Algérie-Purge : L’emprisonnement de Nasser El Djinn lève le voile sur une guerre destructrice entre les généraux

Quelques semaines après son limogeage le 22 mai dernier, Abdelkader Haddad, alias Nasser El Djinn, ancien patron de la Direction générale de la sécurité intérieure (DGSI) algérienne, a été jeté en prison, rejoignant ainsi les nombreux hauts gradés déjà incarcérés. Il devient  ainsi, le cinquième ancien patron de la puissante direction de la sécurité et du renseignement intérieurs et du contre-espionnage, à croupir derrière les barreaux, aux côtés de Bouazza, Bouzit, Othmane et Boubekeur.
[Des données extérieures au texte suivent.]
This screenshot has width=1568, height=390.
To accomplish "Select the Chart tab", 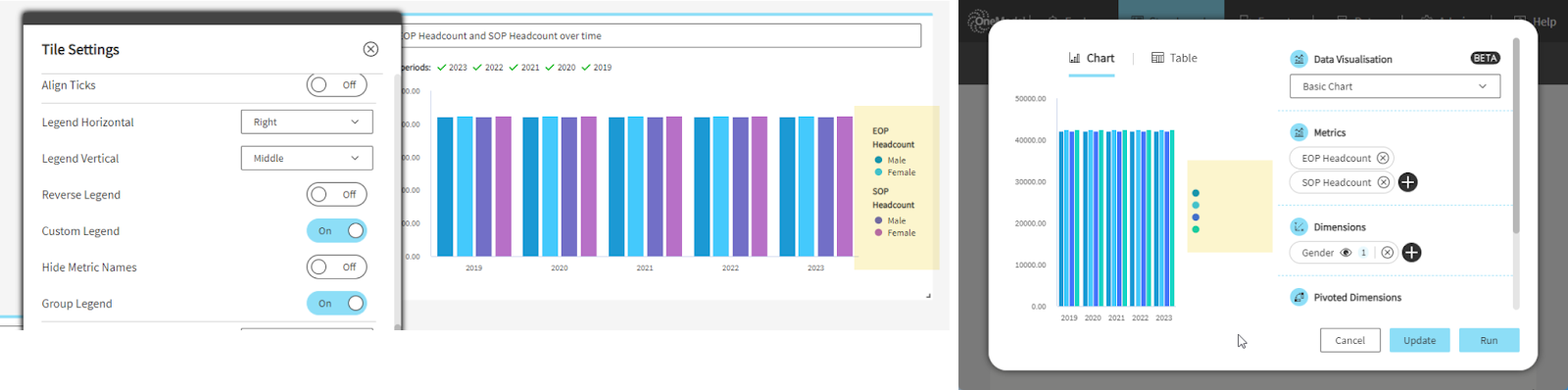I will click(1092, 58).
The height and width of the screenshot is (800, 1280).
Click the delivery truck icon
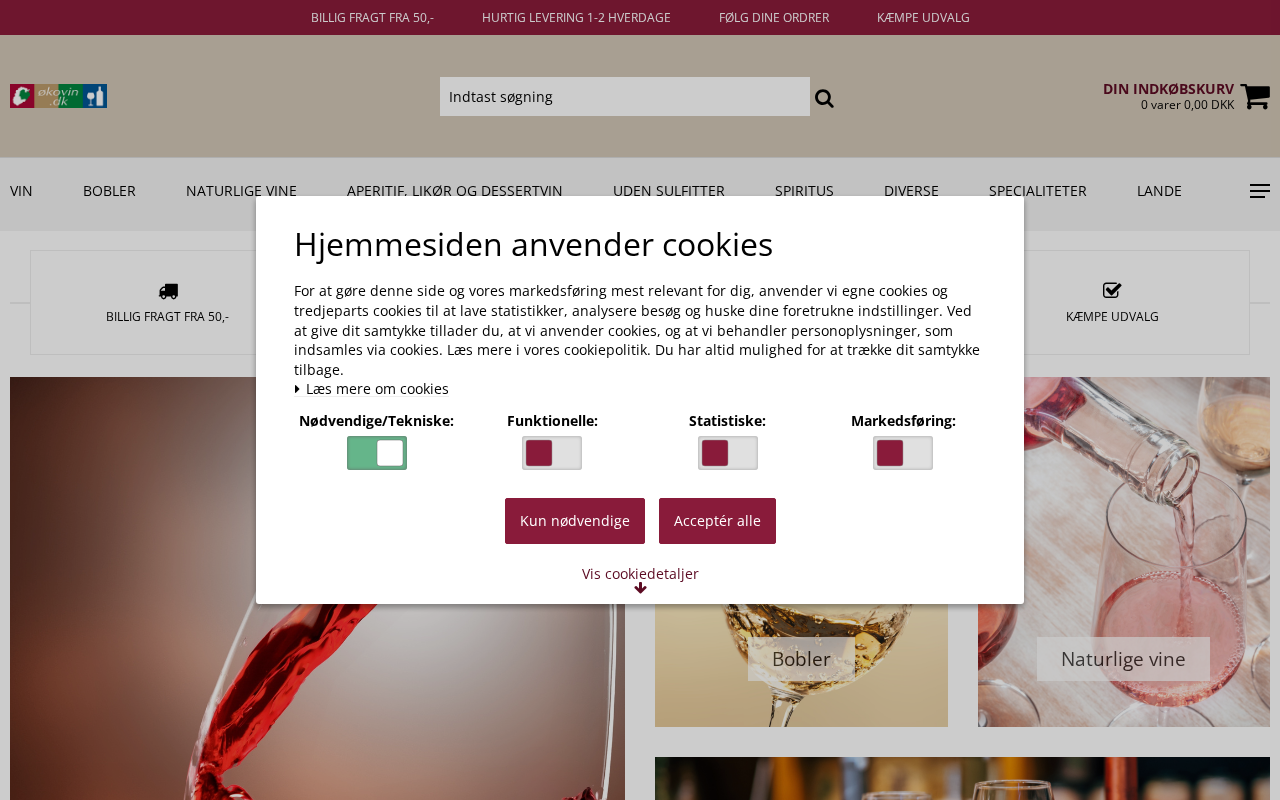168,291
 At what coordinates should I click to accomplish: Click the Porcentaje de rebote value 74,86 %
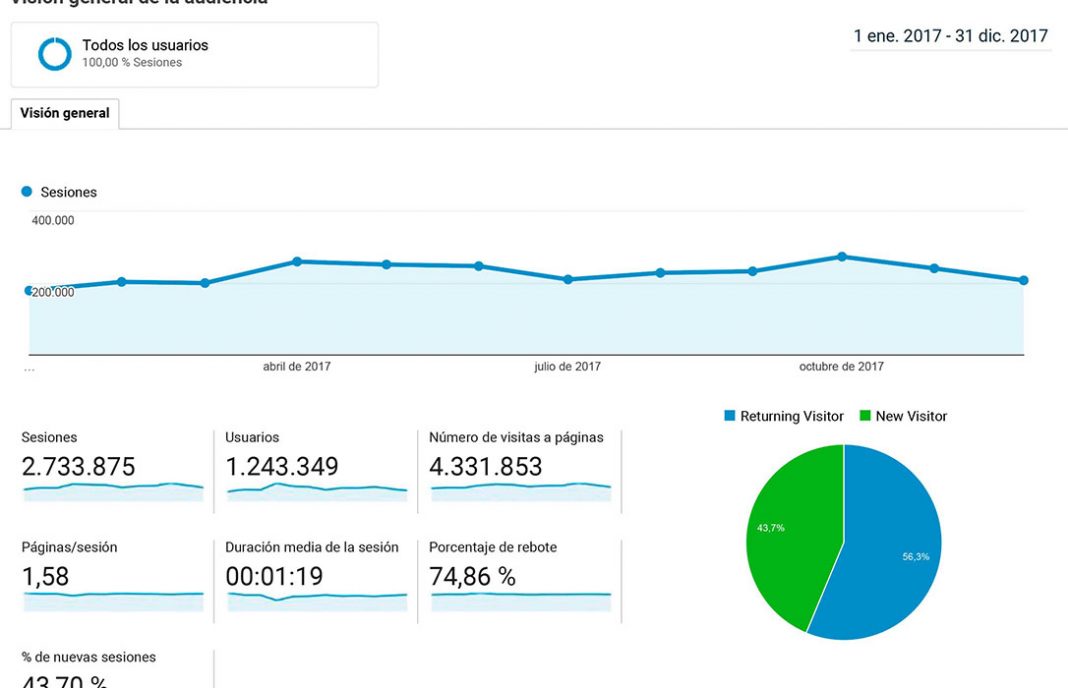(x=472, y=577)
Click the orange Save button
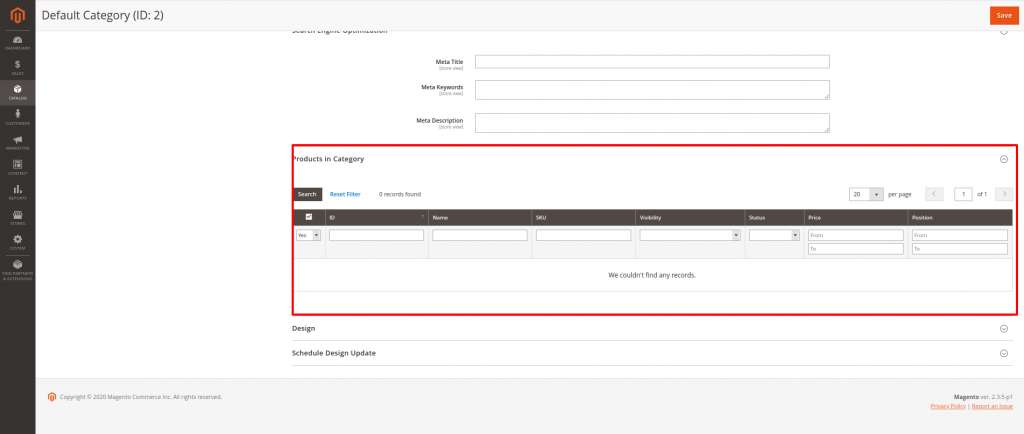Screen dimensions: 1024x434 pos(1003,15)
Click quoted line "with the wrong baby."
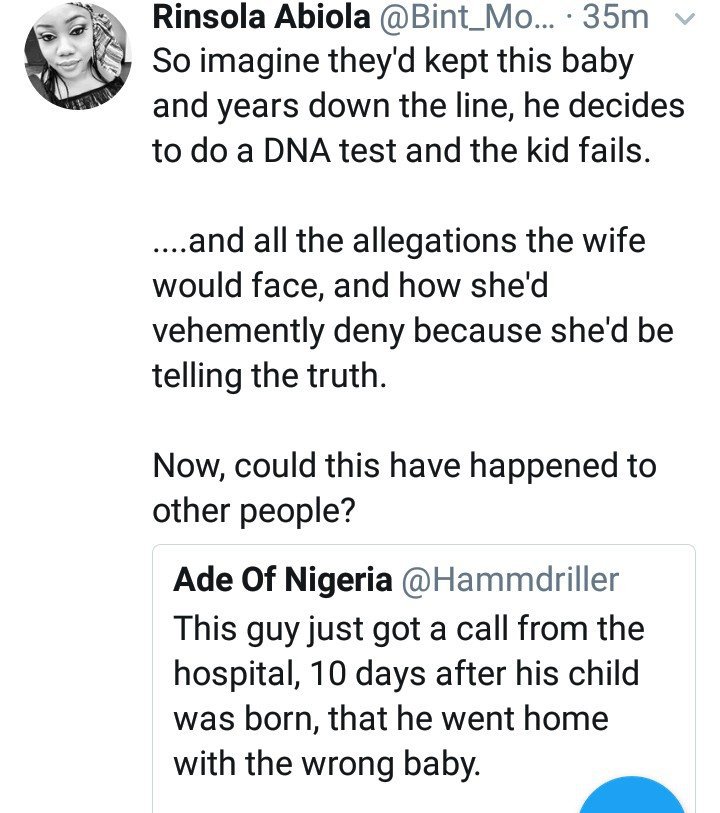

Ancien bourreau de la décennie noire, connu pour sa brutalité, Nasser El Djinn avait été réhabilité en 2021 par le président Abdelmadjid Tebboune et le chef d’état-major Saïd Chengriha,  qui l’ont nommé à la tête du tristement célèbre centre de Ben Aknoun, poste dans lequel il s’était distingué par ses méthodes violentes et expéditives, notamment l’exécution d’opposants sans procès.

Son ascension éclair vers la DGSI, bien qu’inadéquate vu son profil et son passé sombre, s’inscrivait dans une logique de terreur de l’État. Son incarcération, bien qu’attendue, reste entourée de zones d’ombre. L’arrestation de Nasser s’inscrit dans une vaste purge qui s’opère dans les hauts rangs de l’armée algérienne depuis 2020, ciblant particulièrement les proches lieutenants de l’ancien chef d’état-major, le défunt Ahmed Gaïd Salah.
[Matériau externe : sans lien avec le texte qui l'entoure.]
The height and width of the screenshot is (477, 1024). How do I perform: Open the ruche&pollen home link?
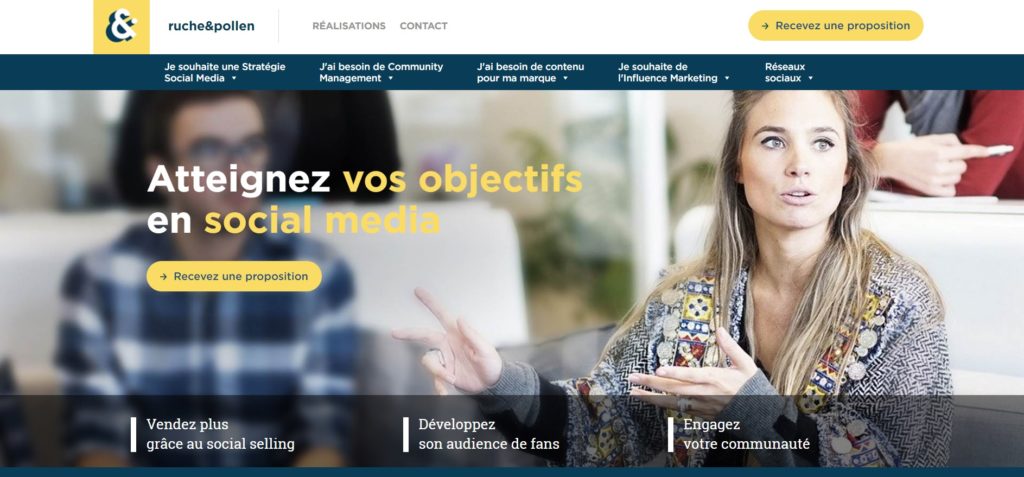pos(211,26)
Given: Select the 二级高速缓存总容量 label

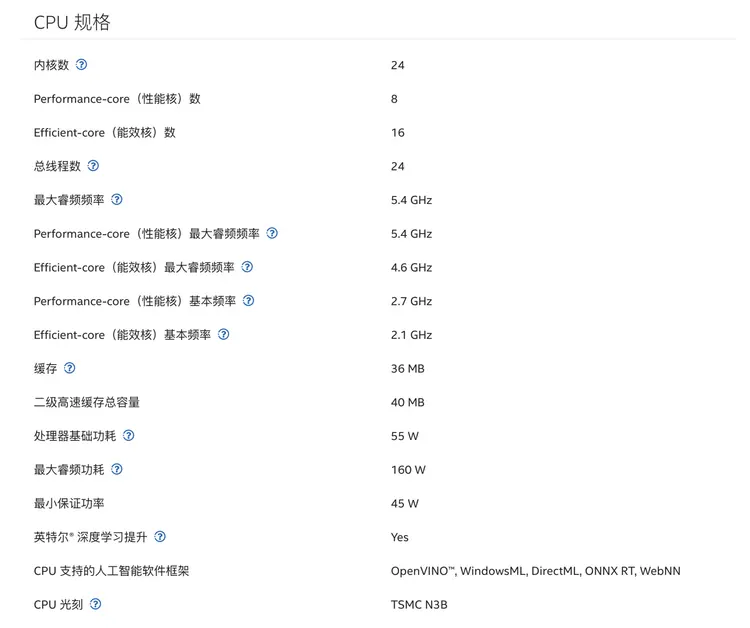Looking at the screenshot, I should pos(87,402).
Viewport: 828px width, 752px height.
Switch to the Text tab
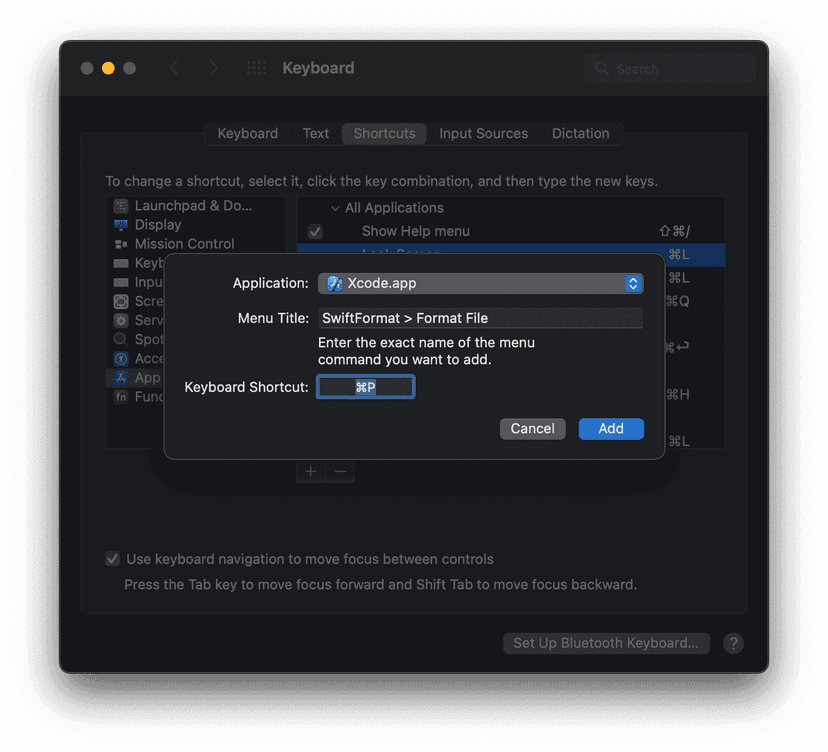[x=315, y=134]
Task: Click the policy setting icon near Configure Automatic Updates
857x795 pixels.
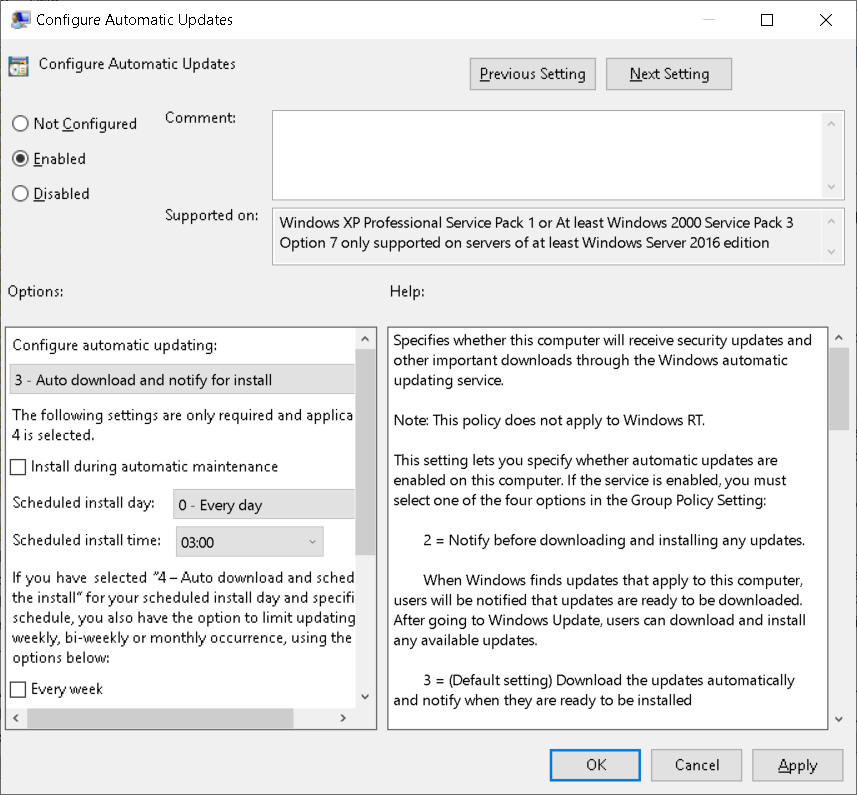Action: [17, 64]

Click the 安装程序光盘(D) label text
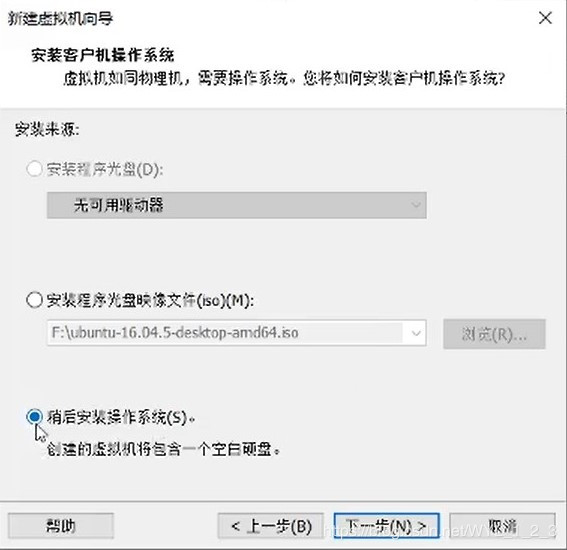pos(105,169)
Ces derniers ont été méthodiquement remplacés par d’anciens cadres du Département du renseignement et de la sécurité (DRS), remis en selle après la mort de Gaïd Salah. Mais même ces revenants, comme Djebbar M’henna ou Nasser El Djinn, tombent à leur tour en disgrâce après avoir accompli la mission qui leur était assignée par le vieux général Chengriha et son sous-fifre Tebboune.
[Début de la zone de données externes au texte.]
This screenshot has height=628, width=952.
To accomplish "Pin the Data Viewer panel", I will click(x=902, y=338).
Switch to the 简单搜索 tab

Nasser El Djinn, connu pour traîner un sinistre passif de criminel sanguinaire durant la décennie noire (1992-2002), a été instrumentalisé ces quatre dernières années par Tebboune et Chengriha qui l’ont délibérément réhabilité et exposé publiquement, dans le but d’apeurer les Algériens de mater les opposants islamistes.

La valse des galonnés à la tête des services de renseignement est symptomatique d’un système sécuritaire en dérive : la DCSA (Direction centrale de la sécurité de l’armée) a changé quatre fois de directeurs en trois ans, la DGSI compte deux patrons emprisonnés et le DRS (Département du renseignement et de la sécurité) qui a vu défiler en quatre ans à sa direction, six généraux, dont le puissant et impitoyable général Mohamed Mediène, alias Toufik (1990 – 2015).

Ce turn-over effréné fragilise les services de renseignements militaires, plonge les officiers de l’armée dans la peur constante, et affecte lourdement leur efficacité. Dans ce climat délétère, l’armée algérienne se désagrège lentement. Les luttes internes, les règlements de comptes et l’absence de confiance sapent toute hiérarchie au sein de la grande muette.

Pour des observateurs indépendants, il ne fait guère de doute que cette instabilité chronique finira par emporter le duo au pouvoir Tebboune et Chengriha qui semblent incapables de maîtriser les démons qu’ils ont aidé à reprendre du service.